Aldilà delle prospettive future e delle intenzioni di Brahimi il risultato del negoziato tra parti in conflitto in Siria è stato un fallimento e non poteva essere altrimenti, così come abbiamo già scritto in queste pagine: la mancanza, a Ginevra, di una forza politico-militare dell’area qual'è l’Iran, l’assenza di una fetta consistente dell’opposizione in armi, quella  salafita, che controlla una parte consistente del territorio ‘liberato’ siriano non potevano portare ad altro risultato.

Gli stessi scenari della guerra civile in atto ci mostravano come i delegati alla trattativa di Ginevra non avevano alcuna rappresentanza se non quella delle diplomazie internazionali: Assad con i suoi squadroni ha continuato ad imperversare nella periferia di Damasco e di Homs, tanto meglio lo farà ora che gli alleati Hezbollah sono rientrati al governo del Libano, altrettanto hanno fatto le milizie filo qaediste nelle regioni dell’est e del nord della Siria, dove si sono strutturate le istituzioni civili islamiste per la gestione amministrative del territorio. La scansione della guerra civile è lì a dimostrare che le forze ribelli siriane coinvolte nella trattativa contano, ora, molto poco rispetto ai fattivi rapporti di forza e quindi sulle decisioni nel conflitto in corso.

Di questo è ben consapevole l’intelligence internazionale presente nell’area, tanto che da parte degli Emirati si è dato il via libera all’approvvigionamento di armamenti pesanti alle rispettive milizie protette e foraggiate: trapelano notizie di un soldo mensile di 1000$ per ciascun miliziano. Dove non arriva la spinta politica, ideologica e religiosa a motivare la guerra civile giunge il salario della paura a sostenere le milizie combattenti che possano fungere da cuscinetto al dilagare dell’islamismo salafita, che fa considerare agli osservatori militari, che si aggirano nel circondario, tra la Giordania, Turchia e Libano, lo stragista Assad il padre del popolo siriano.

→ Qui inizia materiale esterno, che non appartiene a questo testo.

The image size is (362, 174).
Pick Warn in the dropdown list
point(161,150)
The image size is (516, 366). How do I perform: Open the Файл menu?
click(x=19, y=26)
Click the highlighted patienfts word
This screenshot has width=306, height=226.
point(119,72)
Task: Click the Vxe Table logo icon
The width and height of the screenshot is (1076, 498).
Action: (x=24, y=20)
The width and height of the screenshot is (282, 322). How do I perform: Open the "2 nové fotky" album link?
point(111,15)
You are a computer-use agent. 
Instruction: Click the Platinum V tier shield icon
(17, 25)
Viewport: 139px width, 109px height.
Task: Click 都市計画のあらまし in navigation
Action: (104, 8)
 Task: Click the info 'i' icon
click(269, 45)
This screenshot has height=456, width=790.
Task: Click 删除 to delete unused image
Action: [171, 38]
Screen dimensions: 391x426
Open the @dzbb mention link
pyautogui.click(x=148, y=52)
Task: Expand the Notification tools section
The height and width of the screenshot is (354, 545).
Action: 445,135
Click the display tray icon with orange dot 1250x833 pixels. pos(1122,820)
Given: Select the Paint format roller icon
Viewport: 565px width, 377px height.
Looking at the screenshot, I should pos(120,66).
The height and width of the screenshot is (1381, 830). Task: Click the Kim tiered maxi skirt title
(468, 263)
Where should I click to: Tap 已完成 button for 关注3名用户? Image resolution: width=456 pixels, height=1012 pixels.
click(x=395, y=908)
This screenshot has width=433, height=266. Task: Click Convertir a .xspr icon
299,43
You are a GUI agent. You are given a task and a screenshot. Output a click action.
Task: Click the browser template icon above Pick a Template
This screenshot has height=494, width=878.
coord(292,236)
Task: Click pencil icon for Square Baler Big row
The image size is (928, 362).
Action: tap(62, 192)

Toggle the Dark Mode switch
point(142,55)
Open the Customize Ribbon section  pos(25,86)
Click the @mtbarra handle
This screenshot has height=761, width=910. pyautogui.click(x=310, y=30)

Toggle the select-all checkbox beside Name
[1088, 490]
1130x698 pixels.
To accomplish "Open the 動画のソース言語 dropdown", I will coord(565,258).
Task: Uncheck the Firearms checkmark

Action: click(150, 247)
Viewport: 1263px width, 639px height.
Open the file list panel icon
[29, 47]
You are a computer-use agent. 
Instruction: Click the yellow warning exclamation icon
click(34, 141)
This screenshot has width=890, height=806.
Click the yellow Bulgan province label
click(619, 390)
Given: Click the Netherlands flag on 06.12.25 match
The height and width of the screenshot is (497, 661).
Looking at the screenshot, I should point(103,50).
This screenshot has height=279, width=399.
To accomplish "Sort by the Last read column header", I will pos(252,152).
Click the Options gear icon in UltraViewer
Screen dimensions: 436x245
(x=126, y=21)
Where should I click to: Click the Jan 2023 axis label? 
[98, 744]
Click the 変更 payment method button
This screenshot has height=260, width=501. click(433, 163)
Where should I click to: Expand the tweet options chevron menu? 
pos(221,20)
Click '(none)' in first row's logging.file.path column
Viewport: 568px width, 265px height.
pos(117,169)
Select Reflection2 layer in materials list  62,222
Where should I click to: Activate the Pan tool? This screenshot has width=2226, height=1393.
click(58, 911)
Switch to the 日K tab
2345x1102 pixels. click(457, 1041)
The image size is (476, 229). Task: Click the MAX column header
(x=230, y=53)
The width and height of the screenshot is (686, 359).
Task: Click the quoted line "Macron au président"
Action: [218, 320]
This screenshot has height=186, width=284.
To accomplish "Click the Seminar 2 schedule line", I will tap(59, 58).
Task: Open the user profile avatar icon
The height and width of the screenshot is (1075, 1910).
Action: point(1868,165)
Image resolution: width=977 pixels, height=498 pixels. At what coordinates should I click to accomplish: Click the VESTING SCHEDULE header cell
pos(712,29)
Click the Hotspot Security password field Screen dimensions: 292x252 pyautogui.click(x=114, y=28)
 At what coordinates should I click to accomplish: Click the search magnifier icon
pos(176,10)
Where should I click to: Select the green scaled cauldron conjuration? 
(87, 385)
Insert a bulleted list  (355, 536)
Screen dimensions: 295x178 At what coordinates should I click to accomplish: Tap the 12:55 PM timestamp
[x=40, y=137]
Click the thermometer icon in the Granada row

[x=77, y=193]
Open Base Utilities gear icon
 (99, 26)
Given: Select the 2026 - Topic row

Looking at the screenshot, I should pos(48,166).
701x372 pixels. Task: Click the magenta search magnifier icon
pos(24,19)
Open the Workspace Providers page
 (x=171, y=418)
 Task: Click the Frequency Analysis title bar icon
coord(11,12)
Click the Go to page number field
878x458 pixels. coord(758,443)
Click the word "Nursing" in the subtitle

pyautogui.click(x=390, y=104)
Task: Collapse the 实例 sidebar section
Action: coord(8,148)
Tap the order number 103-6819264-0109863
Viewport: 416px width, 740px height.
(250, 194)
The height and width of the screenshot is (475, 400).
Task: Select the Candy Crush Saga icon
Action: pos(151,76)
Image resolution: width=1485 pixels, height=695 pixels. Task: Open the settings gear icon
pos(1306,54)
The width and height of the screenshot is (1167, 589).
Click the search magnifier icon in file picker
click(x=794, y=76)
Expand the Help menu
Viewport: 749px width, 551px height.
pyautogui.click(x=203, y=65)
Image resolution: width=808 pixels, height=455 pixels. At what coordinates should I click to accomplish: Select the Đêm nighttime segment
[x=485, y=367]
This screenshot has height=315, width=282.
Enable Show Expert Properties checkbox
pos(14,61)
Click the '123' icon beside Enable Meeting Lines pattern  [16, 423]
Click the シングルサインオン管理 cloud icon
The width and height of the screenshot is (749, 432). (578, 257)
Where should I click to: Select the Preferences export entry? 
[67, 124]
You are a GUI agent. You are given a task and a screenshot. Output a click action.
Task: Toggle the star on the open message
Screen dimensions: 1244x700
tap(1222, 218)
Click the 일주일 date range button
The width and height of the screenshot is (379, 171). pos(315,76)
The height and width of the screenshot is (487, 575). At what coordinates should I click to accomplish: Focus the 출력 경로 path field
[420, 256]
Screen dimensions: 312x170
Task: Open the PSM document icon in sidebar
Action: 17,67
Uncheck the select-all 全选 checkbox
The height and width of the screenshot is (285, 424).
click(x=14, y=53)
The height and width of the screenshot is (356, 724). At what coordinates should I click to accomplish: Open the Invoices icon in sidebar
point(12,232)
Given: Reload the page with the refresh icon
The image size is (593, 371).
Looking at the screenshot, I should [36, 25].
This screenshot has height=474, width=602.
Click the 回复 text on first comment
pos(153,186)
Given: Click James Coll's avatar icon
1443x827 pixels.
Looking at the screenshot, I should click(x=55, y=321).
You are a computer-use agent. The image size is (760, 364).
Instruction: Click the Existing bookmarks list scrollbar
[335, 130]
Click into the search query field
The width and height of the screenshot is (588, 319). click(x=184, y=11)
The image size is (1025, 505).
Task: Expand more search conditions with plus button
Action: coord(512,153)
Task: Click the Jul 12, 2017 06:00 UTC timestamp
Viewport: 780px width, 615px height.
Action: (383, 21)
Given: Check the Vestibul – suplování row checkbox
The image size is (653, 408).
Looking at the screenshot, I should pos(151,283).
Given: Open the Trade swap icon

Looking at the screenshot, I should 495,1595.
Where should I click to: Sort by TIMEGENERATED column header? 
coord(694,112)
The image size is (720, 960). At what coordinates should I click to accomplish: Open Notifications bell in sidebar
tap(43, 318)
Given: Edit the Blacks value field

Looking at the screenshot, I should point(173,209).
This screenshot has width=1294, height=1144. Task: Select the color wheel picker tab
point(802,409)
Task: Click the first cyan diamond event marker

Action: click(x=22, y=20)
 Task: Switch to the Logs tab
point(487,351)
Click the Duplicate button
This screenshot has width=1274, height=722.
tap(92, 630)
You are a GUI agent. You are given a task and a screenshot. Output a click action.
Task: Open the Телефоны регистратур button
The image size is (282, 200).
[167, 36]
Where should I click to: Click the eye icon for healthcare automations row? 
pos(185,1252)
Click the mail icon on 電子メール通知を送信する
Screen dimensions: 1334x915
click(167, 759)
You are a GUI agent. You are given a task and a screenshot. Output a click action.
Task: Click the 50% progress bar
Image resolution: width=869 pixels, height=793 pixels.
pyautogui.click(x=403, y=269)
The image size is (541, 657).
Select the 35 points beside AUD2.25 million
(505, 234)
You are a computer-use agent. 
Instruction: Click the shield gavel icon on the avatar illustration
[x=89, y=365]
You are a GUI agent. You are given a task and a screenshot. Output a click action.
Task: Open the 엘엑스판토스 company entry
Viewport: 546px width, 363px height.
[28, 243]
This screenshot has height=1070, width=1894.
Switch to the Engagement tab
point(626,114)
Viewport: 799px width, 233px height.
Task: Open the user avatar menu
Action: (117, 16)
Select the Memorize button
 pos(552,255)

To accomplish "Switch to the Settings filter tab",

Aldilà di ogni cinismo la situazione per la popolazione civile è terribile: alla contabilità delle  morti vanno aggiunti – per quanto riusciamo a capire – almeno 6 milioni di profughi, centinaia di migliaia di senza tetto, fame diffusa, chiusura di scuole e servizi civili, una società, che, fatte salve alcune enclave, è collassata.

L'Osservatorio nazionale per i diritti umani in Siria (Ondus) ha reso noto che il conflitto ha causato oltre 140 mila morti. Secondo la stima, in quasi tre anni di guerra civile hanno perso la vita 140.041 persone, di cui 49.951 civili, 7.626 bambini e 5.064 donne.
Tra le fila dell'opposizione al presidente Bashar al Assad sono stati uccisi 24.167 combattenti ribelli. A questi si aggiungono 8.972 jihadisti del Fronte al Nusra e dello Stato islamico dell'Iraq e del levante (Isis).
Fra le forze fedeli al regime si contano 54.199 soldati e componenti delle milizie filo-governative uccisi, 275 Hezbollah sciiti libanesi e altri 360 membri degli altri gruppi sciiti stranieri fino-regime. Il bilancio include anche 2.837 vittime non identificate dall'osservatorio.